The U.S. DOJ reports the agreement was with Trafigura Beheer and included a guilty plea to conspiracy to violate the anti-bribery provisions of the Foreign Corrupt Practices Act. Trafigura will pay a criminal fine of more than $80.4 million as well as a forfeiture of more than $46.5 million. DOJ, however, will credit up to nearly $27 million of the criminal fine against amounts Trafigura is paying to resolve an investigation by law enforcement authorities in Brazil for related conduct.

“For more than a decade, Trafigura bribed Brazilian officials to illegally obtain business and reap over $61 million in profits,” said Principal Deputy Assistant Attorney General Nicole M. Argentieri, head of the Justice Department’s Criminal Division.  

According to court documents, between approximately 2003 and 2014, Trafigura and its co-conspirators paid bribes to Petrobras officials in order to obtain and retain business with Petrobras. Beginning in 2009, Trafigura and its co-conspirators agreed to make bribe payments of up to 20 cents per barrel of oil products bought from or sold to Petrobras by Trafigura and to conceal the bribe payments through the use of shell companies. DOJ also reports the employees of Trafigura funneling payments through intermediaries who used offshore bank accounts to deliver cash to officials in Brazil. 

The department reached this resolution with Trafigura taking into consideration the nature and seriousness of the offense as well as Trafigura’s cooperation with the department’s investigation and affirmative acceptance of responsibility. However, DOJ also contends, particularly during the early phase of the department’s investigation, Trafigura failed to preserve and produce certain documents and evidence in a timely manner and, at times, took positions that were inconsistent with full cooperation.
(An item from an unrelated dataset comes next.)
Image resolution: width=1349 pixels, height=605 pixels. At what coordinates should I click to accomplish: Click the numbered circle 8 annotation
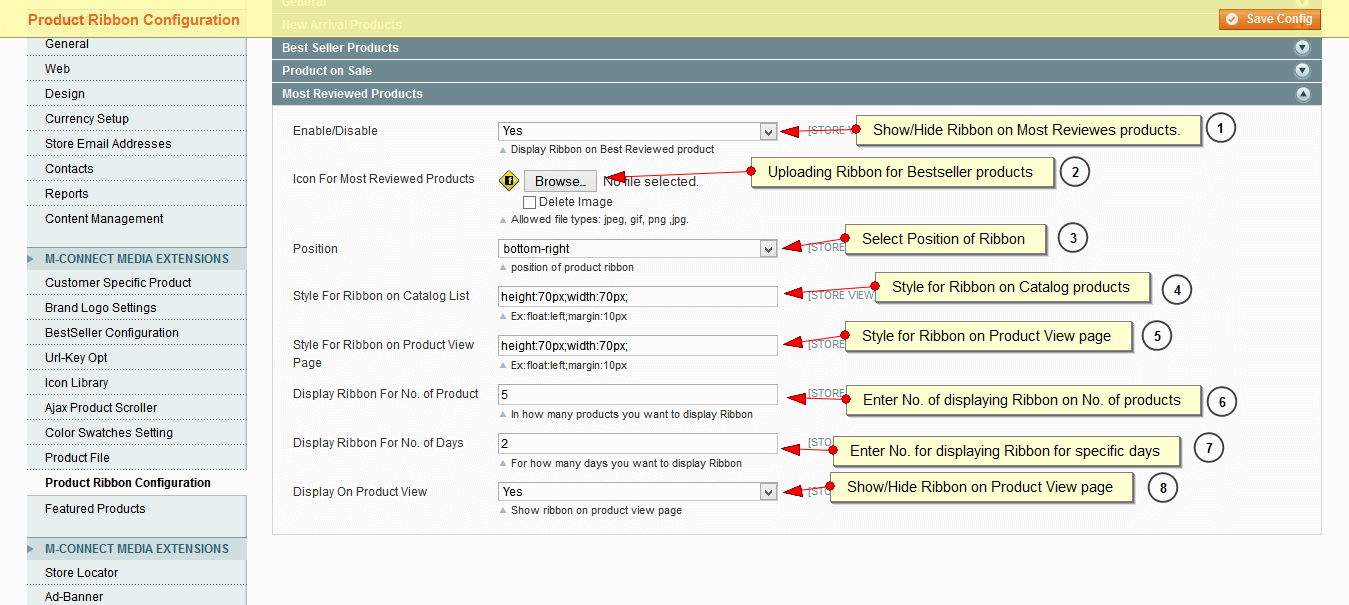click(x=1162, y=488)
DOJ also believes that Trafigura was slow to exercise disciplinary and remedial measures for certain employees whose conduct violated company policy.

The current CEO of the company, Jeremy Weir, emphasized in announcing the settlement that they were historical actions that “do not reflect Trafigura’s values.” He called the actions by former employees “particularly disappointing,” while noting that the settlement draws to a close DOJ’s investigation into Trafigura.
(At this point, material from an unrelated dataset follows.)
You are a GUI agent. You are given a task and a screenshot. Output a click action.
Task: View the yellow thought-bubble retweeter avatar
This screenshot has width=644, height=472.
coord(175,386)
Trafigura also engaged in remedial measures while negotiating the agreement with the DOJ. The U.S. acknowledged that the company had developed and implemented enhanced, risk-based policies and procedures relating to, among other things, anti-corruption, use of intermediaries and consultants, third-party payments, and joint venture and equity investment risk assessment. They have also enhanced employee training and compliance monitoring and controls testing processes.
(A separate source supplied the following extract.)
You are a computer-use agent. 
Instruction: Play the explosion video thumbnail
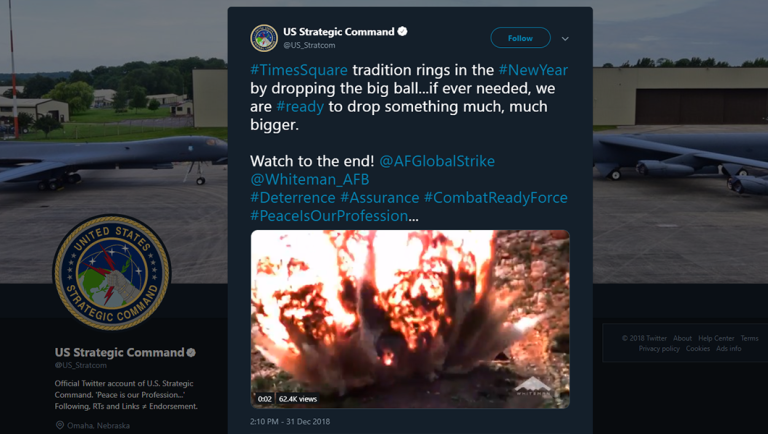pos(410,318)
It was the DOJ’s second settlement in less than a month in a long-running bribery case involving the energy sector. At the beginning of March, Swiss-based international commodities trading company Gunvor agreed to pay more than $661 million as part of a settlement and guilty plea related to allegations of bribery in Ecuador and misconduct in Congo-Brazzaville dating back in some cases more than a decade.